The second layer is architecture. AI can be excellent at locally correct solutions: a component, an endpoint, a hook, a utility. But systems aren’t the sum of locally correct pieces. Systems survive through coherence over time: consistent data flow, invariants, clear layer responsibilities, and decisions that repeat across the codebase. Without that coherence, AI tends to produce many variations of the same pattern, multiple competing styles, and endless exceptions. The codebase grows quickly—but it grows like a bush, not a tree.
The third layer is verification. Generating code is no longer the hard part. The hard part is validating that what you shipped is correct in edge cases, secure, performant, and maintainable. This is where the developer role shifts from “writing” to “directing and auditing.” If you’re good at reviews, you’ll extract huge value from AI. If you’re not, AI will happily generate problems at the same pace it generates code.
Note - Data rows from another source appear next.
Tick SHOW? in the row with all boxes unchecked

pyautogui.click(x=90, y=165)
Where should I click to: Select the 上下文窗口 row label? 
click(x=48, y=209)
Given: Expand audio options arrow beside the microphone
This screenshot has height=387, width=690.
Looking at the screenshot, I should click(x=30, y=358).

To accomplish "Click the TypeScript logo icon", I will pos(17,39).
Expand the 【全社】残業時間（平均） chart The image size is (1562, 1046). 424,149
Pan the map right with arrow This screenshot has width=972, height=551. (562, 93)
The Biggest Trap: Fake Seniority
AI has a dangerous property: it can manufacture the appearance of seniority. Everything runs. Tests pass. The code looks clean. But the architecture is fragile, and a real change request triggers a cascade.
This isn’t fear-mongering. It’s an observation. Most code looks great—until it has to change.
How I Use AI Without Letting It Poison the Codebase
What works best for me is simple: put hard guardrails around AI output. Ideally with TDD, or at least with explicit acceptance criteria. First, I produce a failing test (or a precise behavioral definition). Then I let AI implement the minimum needed to satisfy it. Only then do I refactor.
This does two things: it shrinks scope and puts control back in my hands. AI stops being the author and becomes a tool. It doesn’t set direction. It helps execute.
The Real Differentiator
The difference isn’t who writes “better prompts.” The difference is judgment: the ability to make trade-offs, reduce complexity, keep boundaries intact, and say “we’re not building that.”
AI helps you build. But it rarely tells you what not to build, where the hidden risk is, or when the system is quietly starting to crack.
That’s also why I dislike doomsday articles. Most of them argue about the wrong question. The question isn’t whether AI will replace developers. The question is who will use AI in a way that produces systems that survive reality.
Today vs. A Few Years From Now
It’s possible the gap between a prompt and a large system will shrink over time. AI will get better at planning, consistency, and long context. But even if that happens, one thing will still hold: intelligence may become cheap. Judgment won’t.
And when implementation becomes a commodity, judgment is what separates systems that truly work from systems that only look good until the first incident.
Conclusion
AI isn’t an equalizer. It’s a lever. The question isn’t whether we use it. The question is who’s holding it—and whether they know where they’re pushing.